Eur. Phys. J. D (2014) 68: 355
https://doi.org/10.1140/epjd/e2014-50486-6

Regular Article

Optimal initiation of electronic excited state mediated intramolecular H-transfer in malonaldehyde by UV-laser pulses^*

¹ School of Chemistry, University of Hyderabad, 500 046 Hyderabad, India
² Center for Computational Natural Sciences and Bioinformatics, IIIT Hyderabad, 500 032 Hyderabad, India

^a e-mail: smsc@uohyd.ernet.in

Received: 2 July 2014
Received in final form: 5 September 2014
Published online: 1 December 2014

Abstract

Optimally controlled initiation of intramolecular H-transfer in malonaldehyde is accomplished by designing a sequence of ultrashort (~80 fs) down-chirped pump-dump ultra violet (UV)-laser pulses through an optically bright electronic excited [S₂ (ππ^∗)] state as a mediator.

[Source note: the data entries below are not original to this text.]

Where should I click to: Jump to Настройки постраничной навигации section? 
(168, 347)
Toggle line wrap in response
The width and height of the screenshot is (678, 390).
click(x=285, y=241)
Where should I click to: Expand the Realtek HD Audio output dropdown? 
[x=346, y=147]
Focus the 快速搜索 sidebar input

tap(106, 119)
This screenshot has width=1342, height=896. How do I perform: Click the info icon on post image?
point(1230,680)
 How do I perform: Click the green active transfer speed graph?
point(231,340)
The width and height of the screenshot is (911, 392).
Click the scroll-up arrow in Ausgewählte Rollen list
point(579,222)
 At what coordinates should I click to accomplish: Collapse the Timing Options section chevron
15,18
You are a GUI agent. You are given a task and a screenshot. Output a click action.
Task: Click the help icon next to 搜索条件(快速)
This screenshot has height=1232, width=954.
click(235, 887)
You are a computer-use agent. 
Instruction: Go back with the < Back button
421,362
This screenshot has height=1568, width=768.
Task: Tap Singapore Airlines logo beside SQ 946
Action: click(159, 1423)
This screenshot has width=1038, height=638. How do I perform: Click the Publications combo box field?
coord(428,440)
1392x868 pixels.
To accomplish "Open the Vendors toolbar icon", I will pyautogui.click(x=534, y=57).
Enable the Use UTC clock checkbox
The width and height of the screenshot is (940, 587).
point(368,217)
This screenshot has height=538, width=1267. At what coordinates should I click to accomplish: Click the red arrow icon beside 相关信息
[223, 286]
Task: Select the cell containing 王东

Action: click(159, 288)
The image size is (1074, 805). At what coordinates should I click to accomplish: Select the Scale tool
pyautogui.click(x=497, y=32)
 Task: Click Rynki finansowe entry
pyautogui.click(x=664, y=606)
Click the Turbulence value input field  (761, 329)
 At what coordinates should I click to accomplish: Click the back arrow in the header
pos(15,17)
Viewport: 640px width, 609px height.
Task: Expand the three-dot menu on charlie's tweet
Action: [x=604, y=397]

The sequence of such laser pulses is theoretically synthesized within the framework of optimal control theory (OCT) and employing the well-known pump-dump scheme of Tannor and Rice [D.J. Tannor, S.A. Rice, J. Chem. Phys. 83, 5013 (1985)]. In the OCT, the control task is framed as the maximization of cost functional defined in terms of an objective function along with the constraints on the field intensity and system dynamics. The latter is monitored by solving the time-dependent Schrödinger equation. The initial guess, laser driven dynamics and the optimized pulse structure (i.e., the spectral content and temporal profile) followed by associated mechanism involved in fulfilling the control task are examined in detail and discussed. A comparative account of the dynamical outcomes within the Condon approximation for the transition dipole moment versus its more realistic value calculated ab initio is also presented.